Anonymous has hit the Bank of Greece with a distributed-denial-of-service campaign which they’re calling OpIcarus. The goal is to force the world’s financial institutions to atone for what those in the Guy Fawkes masks characterize as bankers’ crimes against humanity.
Seculert finds more outbound malicious traffic from infected devices than anyone would like to see.
Ransomware continues to hold cybercrime pride-of-place. New techniques and variants aim to stay ahead of defenders. There’s a widespread perception in the underworld that cyber extortion offers easy money.
University of Michigan researchers find several vulnerabilities in Samsung’s SmartThings, the company’s smart home platform.
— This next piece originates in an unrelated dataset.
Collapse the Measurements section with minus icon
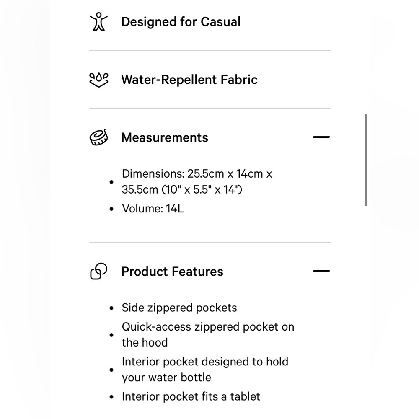Image resolution: width=419 pixels, height=419 pixels. click(x=321, y=137)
Other IoT issues are also being discussed. Waterfall Security Solutions argues the futility of firewalls for protecting SCADA critical infrastructure. ICS maven Joe Weiss points out that if you think it would be easy to switch control systems to manual operations while recovering from a cyber attack, well, think again. And the US Department of Homeland Security is piloting AKUA’s secure logistics solution for cargo monitoring and tracking.
The US security clearance system may soon undergo a significant shift, moving toward a “FICO-like” insider threat scoring system.
A US judge has required someone to open her fingerprint-secured iPhone pursuant to a search warrant. (Cue Constitutional issues.)